_Assignment:_ Every line below from the one containing "English (A-Level) (118, 894)" through the one containing "Image resolution: width=1728, height=1816." must be transcribed exactly. Omit all lines outside that stretch.

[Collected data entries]
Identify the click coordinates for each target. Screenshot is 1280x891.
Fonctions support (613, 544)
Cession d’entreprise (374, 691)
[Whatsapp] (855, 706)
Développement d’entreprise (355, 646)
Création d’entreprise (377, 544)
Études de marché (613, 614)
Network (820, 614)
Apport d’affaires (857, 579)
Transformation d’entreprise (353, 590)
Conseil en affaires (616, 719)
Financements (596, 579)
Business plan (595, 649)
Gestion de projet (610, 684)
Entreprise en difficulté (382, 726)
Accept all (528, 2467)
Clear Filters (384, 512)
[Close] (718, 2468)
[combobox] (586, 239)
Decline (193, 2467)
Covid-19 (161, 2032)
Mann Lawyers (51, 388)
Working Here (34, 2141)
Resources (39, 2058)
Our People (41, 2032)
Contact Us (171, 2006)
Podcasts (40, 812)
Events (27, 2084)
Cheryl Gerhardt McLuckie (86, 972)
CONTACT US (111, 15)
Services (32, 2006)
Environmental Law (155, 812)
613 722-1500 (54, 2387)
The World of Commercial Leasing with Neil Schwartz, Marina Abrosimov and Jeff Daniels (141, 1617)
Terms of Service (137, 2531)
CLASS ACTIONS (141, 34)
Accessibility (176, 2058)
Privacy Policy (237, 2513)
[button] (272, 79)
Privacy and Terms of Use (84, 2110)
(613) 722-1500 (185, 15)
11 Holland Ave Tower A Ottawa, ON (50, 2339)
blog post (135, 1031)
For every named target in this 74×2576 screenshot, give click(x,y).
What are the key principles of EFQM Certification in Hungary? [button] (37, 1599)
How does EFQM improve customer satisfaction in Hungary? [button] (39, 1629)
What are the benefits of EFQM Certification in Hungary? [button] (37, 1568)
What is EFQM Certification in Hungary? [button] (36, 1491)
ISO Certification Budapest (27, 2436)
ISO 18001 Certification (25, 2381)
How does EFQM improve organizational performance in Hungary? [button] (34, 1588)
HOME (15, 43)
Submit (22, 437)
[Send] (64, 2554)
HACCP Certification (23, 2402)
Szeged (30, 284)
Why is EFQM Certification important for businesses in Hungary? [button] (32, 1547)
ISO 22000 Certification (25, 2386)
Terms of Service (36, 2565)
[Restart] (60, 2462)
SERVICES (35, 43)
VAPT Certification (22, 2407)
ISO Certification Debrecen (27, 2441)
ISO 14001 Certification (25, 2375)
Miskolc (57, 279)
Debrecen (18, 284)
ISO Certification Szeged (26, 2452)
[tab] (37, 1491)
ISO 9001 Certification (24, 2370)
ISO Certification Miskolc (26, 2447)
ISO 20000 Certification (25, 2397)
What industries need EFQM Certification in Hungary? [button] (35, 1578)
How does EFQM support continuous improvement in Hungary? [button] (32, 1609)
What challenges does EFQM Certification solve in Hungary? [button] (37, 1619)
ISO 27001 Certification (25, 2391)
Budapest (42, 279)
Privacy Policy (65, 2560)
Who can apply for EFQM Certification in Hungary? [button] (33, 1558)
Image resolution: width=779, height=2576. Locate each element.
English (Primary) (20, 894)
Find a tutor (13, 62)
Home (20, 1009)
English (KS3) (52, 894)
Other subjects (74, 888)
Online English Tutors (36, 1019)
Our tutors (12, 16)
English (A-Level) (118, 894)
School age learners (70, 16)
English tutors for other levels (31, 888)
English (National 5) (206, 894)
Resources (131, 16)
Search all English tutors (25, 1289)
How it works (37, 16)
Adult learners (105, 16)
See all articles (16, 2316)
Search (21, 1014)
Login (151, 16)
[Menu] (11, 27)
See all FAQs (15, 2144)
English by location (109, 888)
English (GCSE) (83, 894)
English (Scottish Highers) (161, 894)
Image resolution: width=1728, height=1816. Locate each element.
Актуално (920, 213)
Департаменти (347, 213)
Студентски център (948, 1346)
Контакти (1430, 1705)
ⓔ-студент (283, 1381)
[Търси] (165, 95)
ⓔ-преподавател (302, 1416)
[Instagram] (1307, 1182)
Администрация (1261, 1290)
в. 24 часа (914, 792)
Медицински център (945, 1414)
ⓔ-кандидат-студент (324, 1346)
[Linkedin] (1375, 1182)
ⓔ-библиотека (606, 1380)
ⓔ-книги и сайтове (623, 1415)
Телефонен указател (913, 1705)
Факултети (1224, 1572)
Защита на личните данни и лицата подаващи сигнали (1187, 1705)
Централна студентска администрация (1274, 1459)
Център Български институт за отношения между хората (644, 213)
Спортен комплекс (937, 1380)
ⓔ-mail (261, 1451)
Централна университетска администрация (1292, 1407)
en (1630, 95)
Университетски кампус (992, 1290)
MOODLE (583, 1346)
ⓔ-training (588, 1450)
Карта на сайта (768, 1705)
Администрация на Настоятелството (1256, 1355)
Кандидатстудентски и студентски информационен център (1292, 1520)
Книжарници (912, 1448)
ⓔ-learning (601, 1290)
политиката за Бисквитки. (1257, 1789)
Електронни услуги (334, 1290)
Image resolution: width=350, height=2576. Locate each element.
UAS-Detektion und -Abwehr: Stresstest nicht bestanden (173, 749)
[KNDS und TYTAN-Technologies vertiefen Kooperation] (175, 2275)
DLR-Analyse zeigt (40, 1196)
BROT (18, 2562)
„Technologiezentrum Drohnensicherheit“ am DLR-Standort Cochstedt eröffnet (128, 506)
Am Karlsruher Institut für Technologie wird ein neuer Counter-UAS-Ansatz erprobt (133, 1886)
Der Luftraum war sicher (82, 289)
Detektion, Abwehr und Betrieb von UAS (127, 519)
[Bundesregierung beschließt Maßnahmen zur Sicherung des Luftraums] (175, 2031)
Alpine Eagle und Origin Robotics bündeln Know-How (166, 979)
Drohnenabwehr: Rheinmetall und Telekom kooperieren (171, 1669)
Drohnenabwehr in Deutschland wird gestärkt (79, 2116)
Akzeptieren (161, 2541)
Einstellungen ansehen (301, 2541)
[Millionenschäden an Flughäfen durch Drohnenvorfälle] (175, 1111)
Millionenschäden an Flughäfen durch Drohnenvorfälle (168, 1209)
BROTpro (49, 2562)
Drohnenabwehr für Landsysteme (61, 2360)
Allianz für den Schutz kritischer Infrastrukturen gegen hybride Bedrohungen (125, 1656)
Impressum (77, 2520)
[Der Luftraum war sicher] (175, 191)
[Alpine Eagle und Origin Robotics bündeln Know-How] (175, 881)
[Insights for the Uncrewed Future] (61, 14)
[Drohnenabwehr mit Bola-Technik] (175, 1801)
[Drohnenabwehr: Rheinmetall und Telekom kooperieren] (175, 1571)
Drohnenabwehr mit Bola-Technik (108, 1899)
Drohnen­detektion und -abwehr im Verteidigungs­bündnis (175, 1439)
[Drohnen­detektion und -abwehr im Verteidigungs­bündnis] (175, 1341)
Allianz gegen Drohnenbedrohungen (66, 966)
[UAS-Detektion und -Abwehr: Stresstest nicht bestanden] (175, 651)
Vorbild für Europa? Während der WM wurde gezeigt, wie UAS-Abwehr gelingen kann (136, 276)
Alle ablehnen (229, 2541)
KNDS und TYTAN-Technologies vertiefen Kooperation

_Answer to this problem:_
English (A-Level) (118, 894)
School age learners (70, 16)
English tutors for other levels (31, 888)
English (National 5) (206, 894)
Resources (131, 16)
Search all English tutors (25, 1289)
How it works (37, 16)
Adult learners (105, 16)
See all articles (16, 2316)
Search (21, 1014)
Login (151, 16)
[Menu] (11, 27)
See all FAQs (15, 2144)
English by location (109, 888)
English (GCSE) (83, 894)
English (Scottish Highers) (161, 894)
Image resolution: width=1728, height=1816. Locate each element.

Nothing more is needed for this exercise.